A school dropout who worked odd jobs before becoming a volunteer fireman, Mr Ganatra has doused flames, rescued people and cleaned up debris.

He has been described as a "fire-chaser": he hunts fires by watching news on his TV all day and night.

Whenever news breaks of a blaze, he calls up the fire brigade headquarters, gets into a taxi and goes to the site.

"I am an ordinary person and am completely overwhelmed by the news. I don't want to make it a big issue. I just want to continue doing my work," Mr Ganatra told the BBC on Thursday.

"I worry whether I will be able to honour the award. It is such a big responsibility".

There were more than 1,600 fires in Kolkata in 2015, leaving 143 people dead and 974 injured.

Image copyright Ronny Sen
Image caption Mr Ganatra has attended to more than 100 fires
Image copyright AFP
Image caption There were more than 1,600 fires in Kolkata in 2015

The city's 1,258 firemen are among the most overworked in India. Mr Ganatra is also seldom out of work - he has attended as many as three fires in a single day.

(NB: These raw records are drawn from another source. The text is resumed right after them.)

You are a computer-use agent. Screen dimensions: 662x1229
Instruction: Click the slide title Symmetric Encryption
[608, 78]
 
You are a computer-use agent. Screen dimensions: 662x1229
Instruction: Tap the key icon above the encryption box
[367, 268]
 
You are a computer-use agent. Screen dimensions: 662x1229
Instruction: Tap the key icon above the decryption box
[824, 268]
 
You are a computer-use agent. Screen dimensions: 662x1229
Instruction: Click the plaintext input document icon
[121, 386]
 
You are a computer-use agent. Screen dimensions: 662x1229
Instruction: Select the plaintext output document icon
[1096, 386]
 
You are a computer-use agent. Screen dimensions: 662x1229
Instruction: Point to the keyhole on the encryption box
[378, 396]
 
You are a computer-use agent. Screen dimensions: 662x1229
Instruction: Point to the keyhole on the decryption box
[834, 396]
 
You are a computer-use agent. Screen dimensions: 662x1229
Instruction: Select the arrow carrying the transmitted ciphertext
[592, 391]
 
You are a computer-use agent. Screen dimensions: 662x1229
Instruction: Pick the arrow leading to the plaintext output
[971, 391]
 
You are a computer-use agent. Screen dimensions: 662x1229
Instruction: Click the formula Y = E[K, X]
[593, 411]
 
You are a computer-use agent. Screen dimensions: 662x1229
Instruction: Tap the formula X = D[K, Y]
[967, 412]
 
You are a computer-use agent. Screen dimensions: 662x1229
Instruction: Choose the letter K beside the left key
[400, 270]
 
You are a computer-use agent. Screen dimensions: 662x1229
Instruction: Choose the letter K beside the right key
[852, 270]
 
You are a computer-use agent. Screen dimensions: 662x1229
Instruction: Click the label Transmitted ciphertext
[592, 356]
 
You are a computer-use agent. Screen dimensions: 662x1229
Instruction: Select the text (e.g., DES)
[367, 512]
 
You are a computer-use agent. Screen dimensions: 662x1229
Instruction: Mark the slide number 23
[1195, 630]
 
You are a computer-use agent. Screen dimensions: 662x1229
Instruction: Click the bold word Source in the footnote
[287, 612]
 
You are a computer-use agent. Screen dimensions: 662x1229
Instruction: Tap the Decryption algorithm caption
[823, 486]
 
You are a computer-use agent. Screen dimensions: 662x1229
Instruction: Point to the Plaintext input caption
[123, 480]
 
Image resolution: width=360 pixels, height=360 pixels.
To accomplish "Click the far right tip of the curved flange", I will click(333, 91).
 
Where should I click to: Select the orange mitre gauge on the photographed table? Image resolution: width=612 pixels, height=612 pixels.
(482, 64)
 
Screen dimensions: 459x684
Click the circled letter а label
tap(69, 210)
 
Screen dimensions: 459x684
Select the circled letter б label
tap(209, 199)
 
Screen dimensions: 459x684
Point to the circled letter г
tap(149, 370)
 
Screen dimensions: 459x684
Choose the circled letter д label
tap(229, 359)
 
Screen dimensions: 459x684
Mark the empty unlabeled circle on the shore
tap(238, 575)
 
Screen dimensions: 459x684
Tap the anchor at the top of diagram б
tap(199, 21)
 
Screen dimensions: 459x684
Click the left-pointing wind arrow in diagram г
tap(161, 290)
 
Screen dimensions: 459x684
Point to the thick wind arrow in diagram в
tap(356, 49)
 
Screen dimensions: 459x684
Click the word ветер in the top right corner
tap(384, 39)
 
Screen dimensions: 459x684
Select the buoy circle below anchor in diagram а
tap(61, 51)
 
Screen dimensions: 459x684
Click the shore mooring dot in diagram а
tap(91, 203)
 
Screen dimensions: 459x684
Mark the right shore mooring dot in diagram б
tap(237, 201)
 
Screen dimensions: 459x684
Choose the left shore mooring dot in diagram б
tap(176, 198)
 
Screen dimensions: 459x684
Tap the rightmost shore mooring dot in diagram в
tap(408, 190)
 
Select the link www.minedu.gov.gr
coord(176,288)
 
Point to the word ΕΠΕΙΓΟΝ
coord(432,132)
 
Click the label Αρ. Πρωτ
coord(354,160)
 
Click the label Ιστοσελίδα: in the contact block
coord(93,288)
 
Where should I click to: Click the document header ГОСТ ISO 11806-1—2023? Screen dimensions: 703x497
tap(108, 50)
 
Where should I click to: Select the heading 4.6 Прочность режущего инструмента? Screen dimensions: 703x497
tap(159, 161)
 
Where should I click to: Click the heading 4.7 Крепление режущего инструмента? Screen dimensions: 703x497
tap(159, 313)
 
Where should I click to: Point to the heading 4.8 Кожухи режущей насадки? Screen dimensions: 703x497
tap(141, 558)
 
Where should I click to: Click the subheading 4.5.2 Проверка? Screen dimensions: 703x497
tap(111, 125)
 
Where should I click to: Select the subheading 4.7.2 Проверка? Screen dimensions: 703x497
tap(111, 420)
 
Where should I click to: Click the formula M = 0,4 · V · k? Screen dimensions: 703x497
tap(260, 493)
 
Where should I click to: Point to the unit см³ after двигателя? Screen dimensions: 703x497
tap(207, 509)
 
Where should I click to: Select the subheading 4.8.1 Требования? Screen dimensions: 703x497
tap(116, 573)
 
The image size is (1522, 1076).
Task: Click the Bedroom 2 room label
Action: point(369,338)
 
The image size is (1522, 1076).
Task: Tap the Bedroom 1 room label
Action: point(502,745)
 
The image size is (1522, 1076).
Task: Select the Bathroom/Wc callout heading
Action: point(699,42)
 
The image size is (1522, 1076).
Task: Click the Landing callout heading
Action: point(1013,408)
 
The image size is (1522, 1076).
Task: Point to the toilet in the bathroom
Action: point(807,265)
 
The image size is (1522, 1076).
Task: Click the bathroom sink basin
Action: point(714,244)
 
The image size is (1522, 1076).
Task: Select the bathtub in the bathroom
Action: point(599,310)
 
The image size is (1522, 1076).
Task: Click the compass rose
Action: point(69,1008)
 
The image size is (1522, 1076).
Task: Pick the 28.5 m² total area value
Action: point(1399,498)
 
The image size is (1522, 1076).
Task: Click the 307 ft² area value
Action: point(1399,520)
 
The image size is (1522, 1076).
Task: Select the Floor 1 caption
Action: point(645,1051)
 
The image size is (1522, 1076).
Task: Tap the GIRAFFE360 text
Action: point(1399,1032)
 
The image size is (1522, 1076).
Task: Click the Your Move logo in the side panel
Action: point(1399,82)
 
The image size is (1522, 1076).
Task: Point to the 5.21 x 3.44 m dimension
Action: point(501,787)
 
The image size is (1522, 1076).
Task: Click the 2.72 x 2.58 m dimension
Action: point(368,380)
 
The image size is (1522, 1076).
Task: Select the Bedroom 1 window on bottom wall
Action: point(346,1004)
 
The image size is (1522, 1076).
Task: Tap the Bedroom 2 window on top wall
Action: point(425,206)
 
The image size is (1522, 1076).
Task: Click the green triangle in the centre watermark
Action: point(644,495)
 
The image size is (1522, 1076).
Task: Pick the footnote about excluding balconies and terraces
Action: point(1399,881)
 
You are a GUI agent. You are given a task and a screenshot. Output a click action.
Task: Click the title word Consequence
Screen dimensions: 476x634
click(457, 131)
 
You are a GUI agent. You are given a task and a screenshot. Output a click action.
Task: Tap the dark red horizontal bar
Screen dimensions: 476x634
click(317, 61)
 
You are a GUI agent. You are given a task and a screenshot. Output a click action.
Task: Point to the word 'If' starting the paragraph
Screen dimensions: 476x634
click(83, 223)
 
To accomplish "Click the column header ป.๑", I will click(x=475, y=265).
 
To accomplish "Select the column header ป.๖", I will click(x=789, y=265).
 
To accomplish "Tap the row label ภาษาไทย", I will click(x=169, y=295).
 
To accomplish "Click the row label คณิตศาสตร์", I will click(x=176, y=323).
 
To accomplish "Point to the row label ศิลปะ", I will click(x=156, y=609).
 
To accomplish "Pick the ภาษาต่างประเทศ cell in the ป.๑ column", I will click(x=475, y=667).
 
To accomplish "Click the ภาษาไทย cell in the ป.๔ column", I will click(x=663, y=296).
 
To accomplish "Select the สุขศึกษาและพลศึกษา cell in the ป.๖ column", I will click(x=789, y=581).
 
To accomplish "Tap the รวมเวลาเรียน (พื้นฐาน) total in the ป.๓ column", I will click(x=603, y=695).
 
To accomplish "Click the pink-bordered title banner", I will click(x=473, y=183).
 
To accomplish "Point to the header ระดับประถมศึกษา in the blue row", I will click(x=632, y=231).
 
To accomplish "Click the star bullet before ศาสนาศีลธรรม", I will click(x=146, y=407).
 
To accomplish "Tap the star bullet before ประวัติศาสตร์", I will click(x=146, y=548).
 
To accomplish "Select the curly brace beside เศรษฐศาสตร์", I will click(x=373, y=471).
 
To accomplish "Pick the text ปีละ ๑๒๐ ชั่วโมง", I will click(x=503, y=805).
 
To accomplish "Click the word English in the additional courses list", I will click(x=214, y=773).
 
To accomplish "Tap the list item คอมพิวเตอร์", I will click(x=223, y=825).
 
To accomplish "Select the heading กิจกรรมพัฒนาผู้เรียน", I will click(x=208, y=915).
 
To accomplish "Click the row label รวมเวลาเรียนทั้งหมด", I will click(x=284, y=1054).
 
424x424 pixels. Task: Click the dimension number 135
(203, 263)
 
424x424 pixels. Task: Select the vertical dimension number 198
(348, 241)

Earlier this week, Mr Ganatra entered a burning warehouse in central Kolkata through an entry in the ceiling and helped remove plastic goods stored there.

"He's a very spirited and brave man. For someone who has no formal knowledge of fire-fighting, he does a very good job. He is like a guide to our firemen, and he uses our equipment. He works almost like a professional now," a senior fire service official told the BBC last year.